In Python, it's possible to trigger a `MemoryError` without the memory being all used up. So the 999 can be innocent IMO. And that is without going into transient OOMs, where the system memory is exhausted by another process that gets OOM terminated. Your innocent Python process may well keep running correctly after getting a few allocation errors.

Examples of synthetic code that will raise a `MemoryError` with plenty of memory left (in fact, these work as the first line typed in the REPL):
>>> string = "a" * 9223372036854775807
>>> x = 1 << 1000000000000
>>> import decimal; decimal.getcontext().prec = decimal.MAX_PREC; decimal.Decimal(1) / 3
>>> from itertools import product; next(product(range(1 << 30), repeat=2))` # causes a "real" `MemoryError` (exhausts memory in the system), but it may be recoverable if not OMM terminated. Best fit for aborting though.

You may say a system that would let something like this is incorrectly designed, but it isn't such a far fetched situation. People do get this kind of `MemoryError` error in production, where expected input works but untrusted or problematic input causes the error to happen. And aborting in all of them may create a DoS where one need not exist.

> OOM is an emergency situation that cannot be handled in a sane way. Even if the one process handles it's NULL pointers correctly, the system's about-to-be OOM state persists and the next request will run into it.
> The system is already dead.
> The correct handling is to kill processes to free up significant amounts of memory instead of handling the failures that will keep happening.

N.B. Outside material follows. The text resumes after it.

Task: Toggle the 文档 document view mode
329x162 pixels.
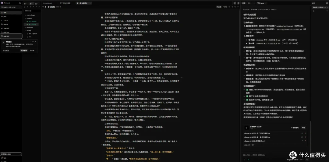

I do not agree, as shown above you can get `MemoryError` in CPython because the requested allocation is too big, even with plenty of memory left. A recoverable situation. The system isn't necessarily near OOM nor dead. So killing processes isn't always the right call.

So, all in all, I think there are plenty of situations where defending against and handling `MemoryError` in CPython makes sense. Of course, there are situations like you describe where aborting would be the right choice. Given all the above, what do you think?